╔══

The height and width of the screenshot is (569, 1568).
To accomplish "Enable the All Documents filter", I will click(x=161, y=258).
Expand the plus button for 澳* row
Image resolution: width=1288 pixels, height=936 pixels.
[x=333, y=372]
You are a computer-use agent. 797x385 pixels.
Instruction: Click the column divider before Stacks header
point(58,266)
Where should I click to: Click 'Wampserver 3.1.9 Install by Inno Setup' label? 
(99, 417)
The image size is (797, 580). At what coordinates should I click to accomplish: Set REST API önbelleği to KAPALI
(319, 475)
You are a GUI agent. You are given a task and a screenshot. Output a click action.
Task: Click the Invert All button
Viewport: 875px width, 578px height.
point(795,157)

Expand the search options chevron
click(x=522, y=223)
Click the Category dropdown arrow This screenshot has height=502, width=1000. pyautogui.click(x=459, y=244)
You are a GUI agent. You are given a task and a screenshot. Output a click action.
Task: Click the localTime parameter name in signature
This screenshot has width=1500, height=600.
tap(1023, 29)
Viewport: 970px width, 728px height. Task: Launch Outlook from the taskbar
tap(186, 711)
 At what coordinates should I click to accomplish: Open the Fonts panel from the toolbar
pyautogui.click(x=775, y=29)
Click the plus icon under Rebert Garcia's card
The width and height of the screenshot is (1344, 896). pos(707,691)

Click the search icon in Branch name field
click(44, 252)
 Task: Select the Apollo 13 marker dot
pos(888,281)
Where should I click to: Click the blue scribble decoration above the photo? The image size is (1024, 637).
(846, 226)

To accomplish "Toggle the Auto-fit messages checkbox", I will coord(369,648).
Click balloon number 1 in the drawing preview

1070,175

╚══

◆ WORK REQUEST
Output an exact copy of the lines from the one holding "You are a computer-use agent. 797x385 pixels." to the last line of the data, inclusive, and nothing beyond that range.

◆ RESULT FOR THIS TASK
You are a computer-use agent. 797x385 pixels.
Instruction: Click the column divider before Stacks header
point(58,266)
Where should I click to: Click 'Wampserver 3.1.9 Install by Inno Setup' label? 
(99, 417)
The image size is (797, 580). At what coordinates should I click to accomplish: Set REST API önbelleği to KAPALI
(319, 475)
You are a GUI agent. You are given a task and a screenshot. Output a click action.
Task: Click the Invert All button
Viewport: 875px width, 578px height.
point(795,157)

Expand the search options chevron
click(x=522, y=223)
Click the Category dropdown arrow This screenshot has height=502, width=1000. pyautogui.click(x=459, y=244)
You are a GUI agent. You are given a task and a screenshot. Output a click action.
Task: Click the localTime parameter name in signature
This screenshot has width=1500, height=600.
tap(1023, 29)
Viewport: 970px width, 728px height. Task: Launch Outlook from the taskbar
tap(186, 711)
 At what coordinates should I click to accomplish: Open the Fonts panel from the toolbar
pyautogui.click(x=775, y=29)
Click the plus icon under Rebert Garcia's card
The width and height of the screenshot is (1344, 896). pos(707,691)

Click the search icon in Branch name field
click(44, 252)
 Task: Select the Apollo 13 marker dot
pos(888,281)
Where should I click to: Click the blue scribble decoration above the photo? The image size is (1024, 637).
(846, 226)

To accomplish "Toggle the Auto-fit messages checkbox", I will coord(369,648).
Click balloon number 1 in the drawing preview

1070,175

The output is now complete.